Institut de Neurociències, Department de Bioquímica i Biologia Molecular, Centro de Investigación Biomédica en Red Enfermedades Neurodegenerativas, Universitat Autònoma de Barcelona, Barcelona, Spain.
Institut de Neurociències, Department de Bioquímica i Biologia Molecular, Centro de Investigación Biomédica en Red Enfermedades Neurodegenerativas, Universitat Autònoma de Barcelona, Barcelona, Spain.
Biol Psychiatry. 2019 Jul 15;86(2):87-96. doi: 10.1016/j.biopsych.2019.01.006. Epub 2019 Jan 17.

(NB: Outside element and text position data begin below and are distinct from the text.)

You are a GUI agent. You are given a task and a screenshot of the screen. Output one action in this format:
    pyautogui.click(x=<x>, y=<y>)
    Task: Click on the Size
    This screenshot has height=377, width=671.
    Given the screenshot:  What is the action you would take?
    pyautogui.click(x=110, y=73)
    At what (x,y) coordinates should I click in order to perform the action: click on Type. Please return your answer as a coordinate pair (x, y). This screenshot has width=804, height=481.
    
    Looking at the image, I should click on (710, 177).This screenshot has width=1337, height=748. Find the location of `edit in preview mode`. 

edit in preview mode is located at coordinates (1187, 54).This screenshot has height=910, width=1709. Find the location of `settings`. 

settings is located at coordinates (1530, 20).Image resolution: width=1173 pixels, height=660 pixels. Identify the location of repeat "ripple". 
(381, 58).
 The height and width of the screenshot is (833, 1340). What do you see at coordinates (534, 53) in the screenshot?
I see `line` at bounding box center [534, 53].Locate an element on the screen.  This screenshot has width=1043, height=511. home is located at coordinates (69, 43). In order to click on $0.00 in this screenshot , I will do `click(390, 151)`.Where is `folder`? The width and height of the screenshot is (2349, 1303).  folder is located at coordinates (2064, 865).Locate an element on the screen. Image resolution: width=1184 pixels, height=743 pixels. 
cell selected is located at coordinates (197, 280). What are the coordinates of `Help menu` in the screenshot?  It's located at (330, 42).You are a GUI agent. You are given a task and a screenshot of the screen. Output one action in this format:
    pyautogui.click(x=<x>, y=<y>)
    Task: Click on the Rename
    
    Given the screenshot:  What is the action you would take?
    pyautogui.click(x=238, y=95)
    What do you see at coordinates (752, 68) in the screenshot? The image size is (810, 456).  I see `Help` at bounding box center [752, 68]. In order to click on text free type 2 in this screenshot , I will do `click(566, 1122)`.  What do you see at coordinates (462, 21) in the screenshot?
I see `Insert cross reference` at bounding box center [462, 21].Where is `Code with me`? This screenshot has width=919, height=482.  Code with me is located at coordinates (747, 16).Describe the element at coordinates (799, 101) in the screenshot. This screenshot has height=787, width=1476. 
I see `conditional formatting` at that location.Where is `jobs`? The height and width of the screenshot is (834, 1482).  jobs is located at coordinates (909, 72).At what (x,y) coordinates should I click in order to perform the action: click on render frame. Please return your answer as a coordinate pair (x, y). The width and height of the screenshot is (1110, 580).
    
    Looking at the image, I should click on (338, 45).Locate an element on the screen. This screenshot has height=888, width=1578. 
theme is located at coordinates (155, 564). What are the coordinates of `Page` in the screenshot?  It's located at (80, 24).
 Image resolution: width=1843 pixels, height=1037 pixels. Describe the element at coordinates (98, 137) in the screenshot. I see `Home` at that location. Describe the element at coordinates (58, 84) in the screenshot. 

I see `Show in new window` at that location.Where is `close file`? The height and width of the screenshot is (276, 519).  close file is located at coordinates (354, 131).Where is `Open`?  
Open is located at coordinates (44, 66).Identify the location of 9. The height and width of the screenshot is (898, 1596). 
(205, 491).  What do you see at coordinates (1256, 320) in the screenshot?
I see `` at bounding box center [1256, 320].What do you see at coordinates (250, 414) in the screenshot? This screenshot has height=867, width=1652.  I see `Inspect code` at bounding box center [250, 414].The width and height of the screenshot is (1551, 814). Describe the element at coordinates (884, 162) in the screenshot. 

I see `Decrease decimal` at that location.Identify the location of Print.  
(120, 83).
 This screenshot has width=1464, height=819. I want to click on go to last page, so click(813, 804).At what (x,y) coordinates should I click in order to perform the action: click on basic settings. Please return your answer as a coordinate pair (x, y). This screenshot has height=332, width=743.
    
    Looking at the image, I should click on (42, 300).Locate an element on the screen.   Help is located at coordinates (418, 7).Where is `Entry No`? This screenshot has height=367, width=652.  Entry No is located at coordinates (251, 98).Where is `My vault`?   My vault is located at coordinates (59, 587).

Synapse-to-nucleus signaling is critical for converting signals received at synapses into transcriptional programs essential for cognition, memory, and emotion. This neuronal mechanism usually involves activity-dependent translocation of synaptonuclear factors from synapses to the nucleus resulting in regulation of transcriptional programs underlying synaptic plasticity. Acting as synapse-to-nucleus messengers, amyloid precursor protein intracellular domain associated-1 protein, cAMP response element binding protein (CREB)-regulated transcription coactivator-1, Jacob, nuclear factor kappa-light-chain-enhancer of activated B cells, RING finger protein 10, and SH3 and multiple ankyrin repeat domains 3 play essential roles in synapse remodeling and plasticity, which are considered the cellular basis of memory. Other synaptic proteins, such as extracellular signal-regulated kinase, calcium/calmodulin-dependent protein kinase II gamma, and CREB2, translocate from dendrites or cytosol to the nucleus upon synaptic activity, suggesting that they could contribute to synapse-to-nucleus signaling. Notably, some synaptonuclear factors converge on the transcription factor CREB, indicating that CREB signaling is a key hub mediating integration of synaptic signals into transcriptional programs required for neuronal function and plasticity. Although major efforts have been focused on identification and regulatory mechanisms of synaptonuclear factors, the relevance of synapse-to-nucleus communication in brain physiology and pathology is still unclear. Recent evidence, however, indicates that synaptonuclear factors are implicated in neuropsychiatric, neurodevelopmental, and neurodegenerative disorders, suggesting that uncoupling synaptic activity from nuclear signaling may prompt synapse pathology, contributing to a broad spectrum of brain disorders. This review summarizes current knowledge of synapse-to-nucleus signaling in neuron survival, synaptic function and plasticity, and memory. Finally, we discuss how altered synapse-to-nucleus signaling may lead to memory and emotional disturbances, which is relevant for clinical and therapeutic strategies in neurodegenerative and neuropsychiatric diseases.
突触核信号对于将突触接收的信号转换为认知、记忆和情绪所必需的转录程序至关重要。这种神经元机制通常涉及突触核因子从突触到核的活性依赖性易位,导致调节突触可塑性的转录程序。作为突触核信使,淀粉样前体蛋白细胞内域相关蛋白 1、cAMP 反应元件结合蛋白(CREB)调节转录共激活因子 1、Jacob、核因子 kappa-轻链增强子的激活 B 细胞、RING 指蛋白 10 和 SH3 和多个锚蛋白重复结构域 3 在突触重塑和可塑性中发挥重要作用,这被认为是记忆的细胞基础。其他突触蛋白,如细胞外信号调节激酶、钙/钙调蛋白依赖性蛋白激酶 II 伽马和 CREB2,在突触活动时从树突或细胞质易位到核内,表明它们可能有助于突触核信号。值得注意的是,一些突触核因子集中在转录因子 CREB 上,表明 CREB 信号是整合突触信号到神经元功能和可塑性所需的转录程序的关键枢纽。尽管已经做出了很大的努力来确定突触核因子的鉴定和调节机制,但突触核通讯在大脑生理学和病理学中的相关性仍不清楚。然而,最近的证据表明,突触核因子与神经精神、神经发育和神经退行性疾病有关,这表明将突触活动与核信号解耦可能会促使突触病理学,导致广泛的脑疾病。本综述总结了目前关于神经元存活、突触功能和可塑性以及记忆中的突触核信号的知识。最后,我们讨论了突触核信号的改变如何导致记忆和情绪障碍,这与神经退行性和神经精神疾病的临床和治疗策略有关。